More lies about hate crimes protection courtesy of black folks
The lie about hate crimes legislation causing ministers to be arrested for preaching against homosexuality seems to be gaining traction in the communities of some black ministers:
The Memphis Baptist Ministerial Alliance is angry at U.S. Representative Steve Cohen for supporting the bill. They sent him a letter that reads in part:
"The Memphis Baptist Ministerial Association stands in total opposition to any legislation that will silence or restrict freedom of speech on the part of the churches. It is our belief that the new Hate Crime Bill is a subtle attempt on the part of the gay community to further legitimize itself as an acceptable lifestyle."
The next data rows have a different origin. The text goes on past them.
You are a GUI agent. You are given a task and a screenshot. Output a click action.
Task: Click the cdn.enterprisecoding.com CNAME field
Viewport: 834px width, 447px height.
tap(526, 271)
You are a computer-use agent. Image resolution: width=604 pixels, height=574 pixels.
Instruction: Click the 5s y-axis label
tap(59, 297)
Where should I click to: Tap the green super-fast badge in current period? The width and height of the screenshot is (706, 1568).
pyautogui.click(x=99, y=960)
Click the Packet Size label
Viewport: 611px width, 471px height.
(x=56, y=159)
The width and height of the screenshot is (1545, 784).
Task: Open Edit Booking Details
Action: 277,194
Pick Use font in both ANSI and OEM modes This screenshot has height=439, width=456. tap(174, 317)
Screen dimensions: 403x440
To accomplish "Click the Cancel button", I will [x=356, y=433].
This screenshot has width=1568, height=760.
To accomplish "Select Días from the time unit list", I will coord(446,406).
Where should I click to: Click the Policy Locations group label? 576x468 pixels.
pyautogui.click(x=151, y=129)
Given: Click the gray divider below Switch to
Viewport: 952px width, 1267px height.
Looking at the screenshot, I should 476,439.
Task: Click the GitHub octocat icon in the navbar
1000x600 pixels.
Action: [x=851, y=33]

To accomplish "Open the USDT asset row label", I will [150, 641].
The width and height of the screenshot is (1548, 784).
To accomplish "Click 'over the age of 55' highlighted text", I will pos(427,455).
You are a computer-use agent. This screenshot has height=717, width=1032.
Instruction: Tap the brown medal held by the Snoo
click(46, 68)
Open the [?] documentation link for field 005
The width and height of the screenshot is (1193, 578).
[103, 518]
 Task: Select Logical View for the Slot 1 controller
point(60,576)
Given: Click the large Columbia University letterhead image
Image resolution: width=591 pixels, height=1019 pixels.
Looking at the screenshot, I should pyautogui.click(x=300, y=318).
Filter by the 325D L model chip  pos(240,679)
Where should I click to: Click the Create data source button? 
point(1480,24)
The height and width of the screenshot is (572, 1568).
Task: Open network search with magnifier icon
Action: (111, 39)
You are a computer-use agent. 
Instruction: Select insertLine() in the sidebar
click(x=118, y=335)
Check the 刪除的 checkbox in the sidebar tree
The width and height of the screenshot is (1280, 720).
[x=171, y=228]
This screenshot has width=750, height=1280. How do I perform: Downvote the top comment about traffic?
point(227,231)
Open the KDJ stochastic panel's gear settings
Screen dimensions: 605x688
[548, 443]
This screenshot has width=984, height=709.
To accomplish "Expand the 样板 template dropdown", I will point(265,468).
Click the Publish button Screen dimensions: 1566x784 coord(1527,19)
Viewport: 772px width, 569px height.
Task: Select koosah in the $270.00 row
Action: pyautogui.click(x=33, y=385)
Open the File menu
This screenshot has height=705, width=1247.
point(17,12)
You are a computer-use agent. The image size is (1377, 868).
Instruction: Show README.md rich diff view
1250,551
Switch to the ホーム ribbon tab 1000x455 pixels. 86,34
This is the latest salvo in a back and forth between Representative Cohen and black ministers in his area regarding hate crimes legislation. And every time, Cohen has assured the ministers that the legislation does not affect them being able to preach against homosexuality. This time is no different:
"... The legislation does nothing to inhibit the free speech of ministers,'' Cohen said in his statement, emphasizing that he supported the bill after consulting with the Congressional Black Caucus, the NAACP, the Urban League, legal and judicial experts and the various religious groups.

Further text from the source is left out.